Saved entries
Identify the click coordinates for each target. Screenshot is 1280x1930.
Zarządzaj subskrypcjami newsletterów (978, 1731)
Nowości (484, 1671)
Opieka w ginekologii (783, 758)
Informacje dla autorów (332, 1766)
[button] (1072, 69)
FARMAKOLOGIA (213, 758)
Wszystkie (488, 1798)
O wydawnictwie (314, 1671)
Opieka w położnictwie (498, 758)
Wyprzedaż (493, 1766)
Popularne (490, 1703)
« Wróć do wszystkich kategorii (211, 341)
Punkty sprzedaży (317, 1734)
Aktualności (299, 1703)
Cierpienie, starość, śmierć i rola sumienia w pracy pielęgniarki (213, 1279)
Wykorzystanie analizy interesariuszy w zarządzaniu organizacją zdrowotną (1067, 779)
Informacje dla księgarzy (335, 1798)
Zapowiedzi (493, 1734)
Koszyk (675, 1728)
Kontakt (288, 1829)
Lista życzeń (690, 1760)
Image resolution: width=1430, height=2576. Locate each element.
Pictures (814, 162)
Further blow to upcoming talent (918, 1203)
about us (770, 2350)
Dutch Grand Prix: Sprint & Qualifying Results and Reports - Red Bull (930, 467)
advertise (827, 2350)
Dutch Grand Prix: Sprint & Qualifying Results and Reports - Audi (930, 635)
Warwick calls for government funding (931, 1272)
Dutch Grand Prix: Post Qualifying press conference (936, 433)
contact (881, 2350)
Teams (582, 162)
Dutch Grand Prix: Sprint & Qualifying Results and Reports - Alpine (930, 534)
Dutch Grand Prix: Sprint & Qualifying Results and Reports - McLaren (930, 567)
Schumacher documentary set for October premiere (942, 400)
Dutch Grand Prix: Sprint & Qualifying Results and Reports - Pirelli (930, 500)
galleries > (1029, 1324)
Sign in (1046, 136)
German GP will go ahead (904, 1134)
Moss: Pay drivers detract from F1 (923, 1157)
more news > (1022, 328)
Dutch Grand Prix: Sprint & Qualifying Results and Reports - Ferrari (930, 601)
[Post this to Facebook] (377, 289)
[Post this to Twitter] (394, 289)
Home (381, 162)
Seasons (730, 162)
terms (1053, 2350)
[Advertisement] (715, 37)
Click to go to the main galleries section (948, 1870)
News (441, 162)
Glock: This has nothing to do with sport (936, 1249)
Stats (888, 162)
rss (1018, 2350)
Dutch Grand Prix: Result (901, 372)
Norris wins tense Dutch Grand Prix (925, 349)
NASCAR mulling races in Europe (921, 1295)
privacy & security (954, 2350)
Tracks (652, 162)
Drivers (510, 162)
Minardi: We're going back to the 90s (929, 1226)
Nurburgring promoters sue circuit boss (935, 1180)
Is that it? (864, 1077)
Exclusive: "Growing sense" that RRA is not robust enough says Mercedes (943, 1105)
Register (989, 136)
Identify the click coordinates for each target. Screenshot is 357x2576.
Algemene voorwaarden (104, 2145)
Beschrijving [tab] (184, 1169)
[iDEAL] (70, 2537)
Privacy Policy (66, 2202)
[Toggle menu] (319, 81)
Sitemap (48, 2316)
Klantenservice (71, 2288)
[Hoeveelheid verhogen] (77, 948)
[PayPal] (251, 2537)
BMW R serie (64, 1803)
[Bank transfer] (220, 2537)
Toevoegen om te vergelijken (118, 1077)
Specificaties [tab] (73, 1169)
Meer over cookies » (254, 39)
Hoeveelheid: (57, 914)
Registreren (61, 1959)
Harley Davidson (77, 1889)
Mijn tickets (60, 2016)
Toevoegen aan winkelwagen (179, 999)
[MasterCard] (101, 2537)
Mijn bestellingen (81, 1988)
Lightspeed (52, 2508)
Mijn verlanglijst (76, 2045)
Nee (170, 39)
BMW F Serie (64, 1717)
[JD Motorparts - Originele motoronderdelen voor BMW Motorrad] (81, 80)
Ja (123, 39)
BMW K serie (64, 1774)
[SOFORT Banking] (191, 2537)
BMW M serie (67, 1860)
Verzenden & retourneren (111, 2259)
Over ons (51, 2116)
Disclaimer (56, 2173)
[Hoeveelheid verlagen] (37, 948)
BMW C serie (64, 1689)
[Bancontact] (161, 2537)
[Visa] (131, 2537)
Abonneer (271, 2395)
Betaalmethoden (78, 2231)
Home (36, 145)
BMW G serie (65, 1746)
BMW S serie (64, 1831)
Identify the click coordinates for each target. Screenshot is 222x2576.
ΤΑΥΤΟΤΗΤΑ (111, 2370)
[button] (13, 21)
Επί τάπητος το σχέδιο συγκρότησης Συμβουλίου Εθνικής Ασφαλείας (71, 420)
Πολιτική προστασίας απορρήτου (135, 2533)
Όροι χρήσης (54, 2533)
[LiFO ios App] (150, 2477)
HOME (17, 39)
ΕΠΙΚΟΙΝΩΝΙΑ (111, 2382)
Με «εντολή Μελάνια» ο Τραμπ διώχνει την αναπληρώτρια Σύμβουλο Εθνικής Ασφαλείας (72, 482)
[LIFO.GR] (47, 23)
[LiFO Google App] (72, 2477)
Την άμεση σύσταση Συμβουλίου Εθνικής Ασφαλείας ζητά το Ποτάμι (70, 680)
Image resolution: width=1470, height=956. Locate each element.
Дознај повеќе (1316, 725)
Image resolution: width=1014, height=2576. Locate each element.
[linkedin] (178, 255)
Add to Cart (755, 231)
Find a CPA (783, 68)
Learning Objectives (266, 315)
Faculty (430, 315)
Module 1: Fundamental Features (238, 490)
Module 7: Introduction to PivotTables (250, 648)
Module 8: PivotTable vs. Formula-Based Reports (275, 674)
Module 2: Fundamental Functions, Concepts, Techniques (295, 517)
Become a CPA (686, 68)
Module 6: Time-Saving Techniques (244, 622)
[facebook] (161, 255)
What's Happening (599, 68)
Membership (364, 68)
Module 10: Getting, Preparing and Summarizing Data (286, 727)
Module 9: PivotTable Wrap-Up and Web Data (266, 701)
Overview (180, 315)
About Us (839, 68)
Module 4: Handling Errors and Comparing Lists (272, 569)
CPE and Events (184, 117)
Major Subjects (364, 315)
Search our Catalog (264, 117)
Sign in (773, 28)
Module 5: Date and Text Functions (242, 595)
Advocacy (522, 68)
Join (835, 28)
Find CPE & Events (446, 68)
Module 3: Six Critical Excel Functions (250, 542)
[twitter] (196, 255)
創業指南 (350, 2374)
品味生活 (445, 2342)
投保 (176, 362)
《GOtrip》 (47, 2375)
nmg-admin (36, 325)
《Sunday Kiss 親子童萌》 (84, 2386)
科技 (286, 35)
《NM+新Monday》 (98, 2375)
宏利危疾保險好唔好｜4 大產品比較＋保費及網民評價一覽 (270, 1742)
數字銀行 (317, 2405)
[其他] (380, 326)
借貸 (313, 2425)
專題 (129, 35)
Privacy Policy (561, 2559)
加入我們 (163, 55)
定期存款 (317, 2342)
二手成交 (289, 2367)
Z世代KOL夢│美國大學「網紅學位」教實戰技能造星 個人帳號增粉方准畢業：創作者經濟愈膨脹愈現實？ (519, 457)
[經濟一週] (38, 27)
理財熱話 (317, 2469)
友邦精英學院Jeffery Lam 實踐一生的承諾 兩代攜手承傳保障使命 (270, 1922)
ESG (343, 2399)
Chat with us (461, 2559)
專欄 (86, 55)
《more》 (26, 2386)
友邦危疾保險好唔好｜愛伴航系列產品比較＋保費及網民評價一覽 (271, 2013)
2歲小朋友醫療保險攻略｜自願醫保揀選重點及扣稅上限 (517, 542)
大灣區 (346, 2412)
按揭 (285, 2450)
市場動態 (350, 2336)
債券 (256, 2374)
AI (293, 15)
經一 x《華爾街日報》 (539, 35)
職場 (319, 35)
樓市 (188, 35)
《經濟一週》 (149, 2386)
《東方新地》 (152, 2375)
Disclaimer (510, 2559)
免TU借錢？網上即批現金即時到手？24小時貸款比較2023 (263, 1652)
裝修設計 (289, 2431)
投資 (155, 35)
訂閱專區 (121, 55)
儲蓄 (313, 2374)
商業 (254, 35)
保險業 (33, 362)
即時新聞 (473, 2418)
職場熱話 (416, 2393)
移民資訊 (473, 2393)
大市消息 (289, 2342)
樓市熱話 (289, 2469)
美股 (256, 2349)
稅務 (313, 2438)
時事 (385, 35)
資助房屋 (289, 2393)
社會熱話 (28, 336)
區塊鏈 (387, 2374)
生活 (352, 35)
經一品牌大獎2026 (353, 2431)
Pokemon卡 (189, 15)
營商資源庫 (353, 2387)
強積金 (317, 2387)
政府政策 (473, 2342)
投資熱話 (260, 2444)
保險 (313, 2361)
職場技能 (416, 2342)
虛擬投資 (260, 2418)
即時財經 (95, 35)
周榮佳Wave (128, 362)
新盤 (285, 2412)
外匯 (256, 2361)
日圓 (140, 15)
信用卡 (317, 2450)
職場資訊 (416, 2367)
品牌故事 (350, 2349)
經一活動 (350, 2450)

- Problem statement:
Begin at the line above that has "About Us (839, 68)" and stop after the line that has "AI (293, 15)", copying each line exactly and adding nothing else.

- Response to this task:
About Us (839, 68)
Module 4: Handling Errors and Comparing Lists (272, 569)
CPE and Events (184, 117)
Major Subjects (364, 315)
Search our Catalog (264, 117)
Sign in (773, 28)
Module 5: Date and Text Functions (242, 595)
Advocacy (522, 68)
Join (835, 28)
Find CPE & Events (446, 68)
Module 3: Six Critical Excel Functions (250, 542)
[twitter] (196, 255)
創業指南 (350, 2374)
品味生活 (445, 2342)
投保 (176, 362)
《GOtrip》 (47, 2375)
nmg-admin (36, 325)
《Sunday Kiss 親子童萌》 (84, 2386)
科技 (286, 35)
《NM+新Monday》 (98, 2375)
宏利危疾保險好唔好｜4 大產品比較＋保費及網民評價一覽 (270, 1742)
數字銀行 (317, 2405)
[其他] (380, 326)
借貸 (313, 2425)
專題 (129, 35)
Privacy Policy (561, 2559)
加入我們 (163, 55)
定期存款 (317, 2342)
二手成交 (289, 2367)
Z世代KOL夢│美國大學「網紅學位」教實戰技能造星 個人帳號增粉方准畢業：創作者經濟愈膨脹愈現實？ (519, 457)
[經濟一週] (38, 27)
理財熱話 (317, 2469)
友邦精英學院Jeffery Lam 實踐一生的承諾 兩代攜手承傳保障使命 (270, 1922)
ESG (343, 2399)
Chat with us (461, 2559)
專欄 (86, 55)
《more》 (26, 2386)
友邦危疾保險好唔好｜愛伴航系列產品比較＋保費及網民評價一覽 (271, 2013)
2歲小朋友醫療保險攻略｜自願醫保揀選重點及扣稅上限 (517, 542)
大灣區 (346, 2412)
按揭 (285, 2450)
市場動態 (350, 2336)
債券 (256, 2374)
AI (293, 15)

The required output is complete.